Спустя пять минут Петрус прочел в глазах Людовика смертный приговор графу Эрбелю.
Генерал поблагодарил молодого доктора, потом порывисто схватил руку племянника.
– Мальчик мой, – проникновенно сказал он. – Маркиза де Латурнель меня просила в преддверии близкой кончины исповедаться ей в грехах. Я совершил, насколько мне известно, только одну ошибку, правда непоправимую: пренебрегал знакомством с благороднейшим человеком, какого я только встречал за всю свою жизнь. Я имею в виду твоего разбойника-отца. Скажи этому старому якобинцу, что перед смертью я жалею только об одном: что не могу пожать ему руку.
Молодые люди отвернулись, желая скрыть от старого дворянина слезы.
– Ты что же, Петрус, не мужчина? – продолжал граф Эрбель, заметив это движение и поняв его смысл. – Разве угасающая лампа – настолько необычное зрелище, что в последнюю минуту ты прячешь от меня свое честное лицо? Подойди ко мне, мальчик мой, да и вы тоже, доктор, раз вы его друг.
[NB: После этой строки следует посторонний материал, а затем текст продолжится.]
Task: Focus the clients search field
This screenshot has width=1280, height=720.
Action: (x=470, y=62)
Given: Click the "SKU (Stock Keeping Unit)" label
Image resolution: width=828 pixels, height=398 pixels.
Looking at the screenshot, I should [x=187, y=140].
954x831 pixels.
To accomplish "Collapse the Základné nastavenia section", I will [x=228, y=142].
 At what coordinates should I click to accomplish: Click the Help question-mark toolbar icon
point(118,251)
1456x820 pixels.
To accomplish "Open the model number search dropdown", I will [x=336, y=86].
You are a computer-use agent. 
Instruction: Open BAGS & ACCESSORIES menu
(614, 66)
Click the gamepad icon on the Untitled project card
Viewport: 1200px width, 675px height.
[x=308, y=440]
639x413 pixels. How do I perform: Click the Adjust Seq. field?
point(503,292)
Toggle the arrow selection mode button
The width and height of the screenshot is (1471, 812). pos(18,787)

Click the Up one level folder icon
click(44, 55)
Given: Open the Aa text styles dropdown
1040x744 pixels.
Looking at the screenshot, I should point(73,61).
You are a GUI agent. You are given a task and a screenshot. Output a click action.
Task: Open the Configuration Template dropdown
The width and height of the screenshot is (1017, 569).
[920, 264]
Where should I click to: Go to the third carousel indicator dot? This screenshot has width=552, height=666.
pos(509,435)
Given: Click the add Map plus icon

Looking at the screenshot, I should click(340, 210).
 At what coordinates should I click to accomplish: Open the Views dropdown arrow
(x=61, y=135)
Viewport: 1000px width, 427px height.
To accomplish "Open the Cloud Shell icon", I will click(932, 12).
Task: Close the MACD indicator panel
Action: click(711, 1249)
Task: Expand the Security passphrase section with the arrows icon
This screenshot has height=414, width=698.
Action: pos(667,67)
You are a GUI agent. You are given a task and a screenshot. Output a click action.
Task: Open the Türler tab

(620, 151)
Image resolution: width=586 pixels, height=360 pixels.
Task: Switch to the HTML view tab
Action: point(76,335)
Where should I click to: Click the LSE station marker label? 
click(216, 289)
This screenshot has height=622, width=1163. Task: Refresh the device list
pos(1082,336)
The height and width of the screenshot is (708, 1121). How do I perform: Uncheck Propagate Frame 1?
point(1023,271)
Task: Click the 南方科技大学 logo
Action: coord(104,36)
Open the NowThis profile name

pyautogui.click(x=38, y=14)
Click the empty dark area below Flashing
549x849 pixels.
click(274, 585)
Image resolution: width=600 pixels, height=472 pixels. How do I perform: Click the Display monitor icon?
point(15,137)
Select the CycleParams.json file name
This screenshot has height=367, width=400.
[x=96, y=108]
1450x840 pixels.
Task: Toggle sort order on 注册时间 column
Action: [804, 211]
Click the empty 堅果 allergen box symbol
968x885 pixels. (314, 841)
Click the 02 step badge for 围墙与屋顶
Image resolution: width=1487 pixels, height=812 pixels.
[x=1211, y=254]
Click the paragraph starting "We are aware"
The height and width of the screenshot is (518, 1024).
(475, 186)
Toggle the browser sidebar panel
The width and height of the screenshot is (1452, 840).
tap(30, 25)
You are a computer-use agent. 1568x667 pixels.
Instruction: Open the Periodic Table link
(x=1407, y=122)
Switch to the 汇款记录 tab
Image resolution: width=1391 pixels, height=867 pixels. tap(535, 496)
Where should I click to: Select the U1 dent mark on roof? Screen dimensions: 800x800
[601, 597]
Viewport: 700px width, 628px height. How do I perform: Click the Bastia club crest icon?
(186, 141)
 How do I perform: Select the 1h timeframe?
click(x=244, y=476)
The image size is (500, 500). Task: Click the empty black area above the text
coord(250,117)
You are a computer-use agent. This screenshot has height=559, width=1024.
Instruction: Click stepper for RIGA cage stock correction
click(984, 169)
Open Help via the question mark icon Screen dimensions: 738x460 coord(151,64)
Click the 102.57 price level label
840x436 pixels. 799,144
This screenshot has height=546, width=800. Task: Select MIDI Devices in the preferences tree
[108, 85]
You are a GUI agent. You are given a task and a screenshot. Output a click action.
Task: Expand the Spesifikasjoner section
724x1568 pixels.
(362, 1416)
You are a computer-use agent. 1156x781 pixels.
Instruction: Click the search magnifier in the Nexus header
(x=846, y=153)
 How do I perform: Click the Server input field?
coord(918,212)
Я много и долго жил и безуспешно пытался найти смысл жизни.
Не ищите его, дети мои, иначе, как и я, придете к печальному выводу: за исключением одного-двух добрых чувств, как то, которое внушаете мне ты и твой отец, Петрус, самая приятная минута жизни – это когда с ней расстаешься.
– Дядя! Дядя! – разрыдался Петрус. – Умоляю вас, не отнимайте у меня надежду еще не один день пофилософствовать о жизни и смерти.
– Мальчик! – проговорил граф Эрбель, глядя на племянника с сожалением, насмешливостью, смирением. – Ну-ка посмотри на меня!
Приподнявшись, словно его окликнул старший по званию, он, как старый могиканин из «Прерии», отозвался:
– Здесь!
Так умер потомок Куртенеев, генерал граф Эрбель!
У колдуний есть сердце, как почти у всех «природных натур», и это сердце переполняется при случае чувствами, и тем больше, чем глубже оно спрятано.